### [Saved entries]
BEGIN

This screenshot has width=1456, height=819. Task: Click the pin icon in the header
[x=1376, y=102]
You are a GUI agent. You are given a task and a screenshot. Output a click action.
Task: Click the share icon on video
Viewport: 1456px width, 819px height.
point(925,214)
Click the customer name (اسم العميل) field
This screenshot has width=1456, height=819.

END

### [What is required]
Copy out all of the records shown above exactly.

### [Solved problem]
This screenshot has width=1456, height=819. Task: Click the pin icon in the header
[x=1376, y=102]
You are a GUI agent. You are given a task and a screenshot. Output a click action.
Task: Click the share icon on video
Viewport: 1456px width, 819px height.
point(925,214)
Click the customer name (اسم العميل) field
This screenshot has width=1456, height=819.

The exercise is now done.